Marketwatch looked at the merits of retiring in place, that is not moving. I write a lot about moving or downsizing as a way to solve a serious shortfall in retirement savings. Someone who has paid off their house coincident to retiring or before retiring has given themselves some options if what they have accumulated is more like an emergency fund than a retirement fund.
For people who have accumulated something of a retirement fund, whether they hit their number or are a little short have given themselves the option of staying put and there are of course advantages to doing so. The task of moving is extremely disruptive and potentially stressful. Real estate transactions are always seem to have many obstacles to overcome. If you've lived in your current location for any amount of time you've likely developed a routine that makes every day life a little easier and figuring that out in a new spot would have its challenges. Your various family and social circles are very likely close by, a point made by Marketwatch. A lot of cheaper places to retire to, have less going on in terms of activities, shopping, healthcare and so on than where you might live now (one of the reasons it's cheaper?) which was another point made by Marketwatch.
With a nod to my post yesterday, does the equity in your home need to play a role in solving your retirement? If you have a shortfall in terms of what your Social Security and portfolio income could be versus what you think you need to live on, can that difference be made up with some sort of active income like a monetized hobby or some other thing that would be fun for you? It's simple math, the numbers work or they don't. If it's close can you do something to make it work? Only you know those answers.

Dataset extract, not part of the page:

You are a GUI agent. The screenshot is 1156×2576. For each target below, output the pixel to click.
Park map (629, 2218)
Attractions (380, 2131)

I write about moving and downsizing a lot because I believe the idea can bail out a lot of people. Getting yourself on financial firm footing by virtue of moving trumps the inconveniences that going with moving in my opinion.

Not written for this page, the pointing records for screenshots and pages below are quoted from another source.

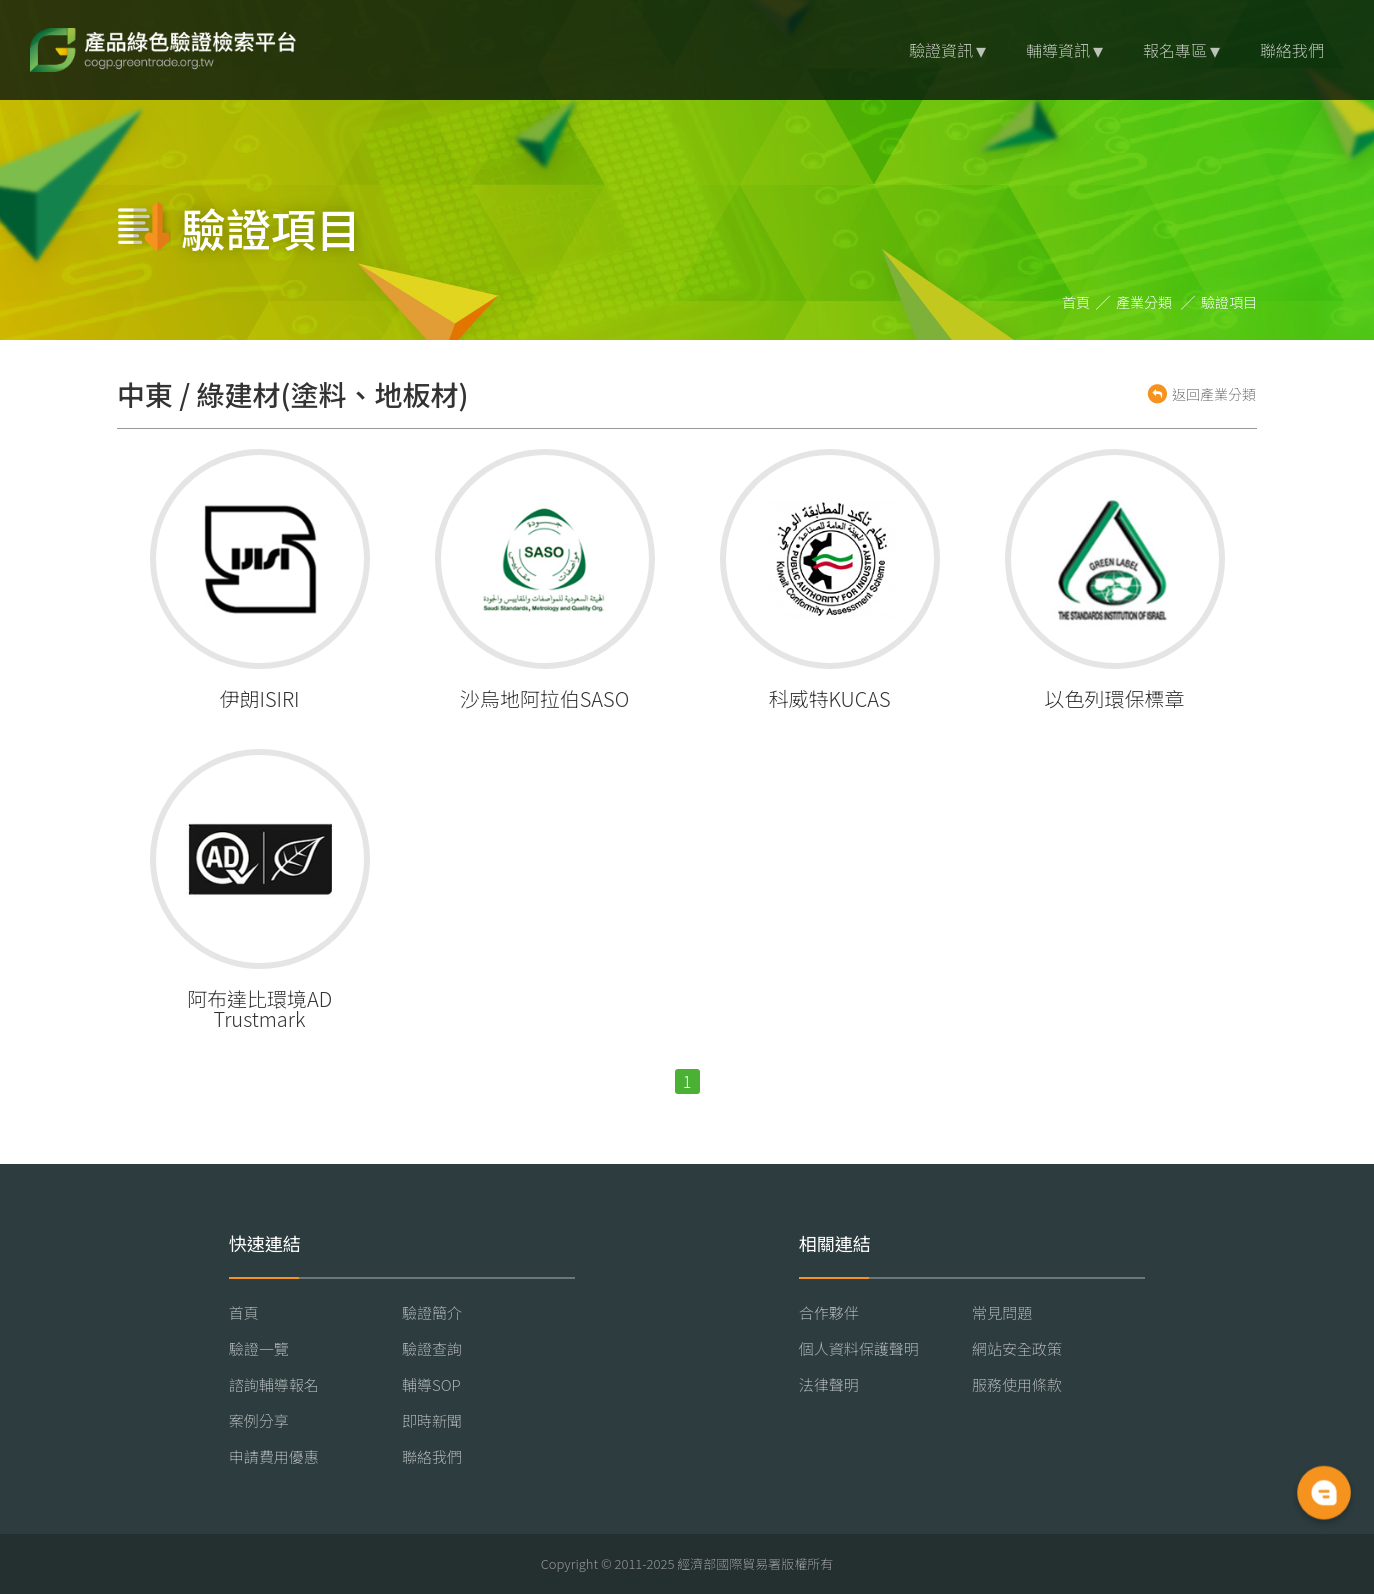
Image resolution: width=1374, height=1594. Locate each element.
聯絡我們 (1292, 50)
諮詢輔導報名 (274, 1384)
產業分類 (1144, 302)
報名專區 (1175, 50)
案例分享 (259, 1420)
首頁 (1076, 302)
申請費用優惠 (274, 1456)
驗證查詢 (432, 1348)
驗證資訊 (941, 50)
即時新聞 (432, 1420)
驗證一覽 (259, 1348)
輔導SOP (431, 1384)
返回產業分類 (1214, 394)
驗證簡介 (432, 1312)
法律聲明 (829, 1384)
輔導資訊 (1058, 50)
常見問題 (1002, 1312)
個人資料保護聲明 (859, 1348)
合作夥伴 (829, 1312)
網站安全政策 (1017, 1348)
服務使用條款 (1017, 1384)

There are of course drawbacks to staying put. When you put your house on the market there is usually some amount of work in terms of fixing/improving/modernizing that is needed. Someone in their 60's whose been in their house for 20 years will have a whole lot less fixing/improving/modernizing than someone in their 80's whose been in their house for 40 years. You're also likelier to have an easier time with fixing/improving/modernizing in your 60's than your 80's regardless of whether you're hiring someone to do the work, doing it yourself or some mix of the two. This may not resonate with you but it is a consideration.
Another issue for some is property tax. Amusingly, the couple profiled in the Marketwatch article live in New Jersey which has the highest property tax. Wallethub says the average property tax in New Jersey is $7600 and in California it is $3200. Averages are deceiving, anyone living in nicer areas, not the absolute wealthiest, merely nicer are likely paying much more than the average. To the point above, someone assessing their numbers, trying to do their retirement math and it being close; an extra $7000 in property tax could be a difference maker.
Our plan A is to stay in place. The house we live in will be paid off in about four years. A year ago we bought the cabin next door and put it on Airbnb (The Walker Getaway, check it out, the views are epic and we are pet friendly). That should be paid off when I am 66 (15 year mortgage). That cash flow plus Social Security should cover our expenses. Our savings will go toward fun and emergencies. I still have no desire to retire as of now but who knows what any of us will want to do in the future versus what we think we want to do and I shouldn't expect that too many people will want to hire an 80 year old money manager.
The idea of moving to a foreign country for like a year as more of an adventure is very intriguing but not something we've ever seriously looked into. As far as work is concerned I could probably do it anytime but my fire chiefing (volunteer) gig rules that out for now. Plan B would be selling one of the two and living in the other. Plan C would be selling both to live in a tiny house somewhere. What are your plans A, B and C?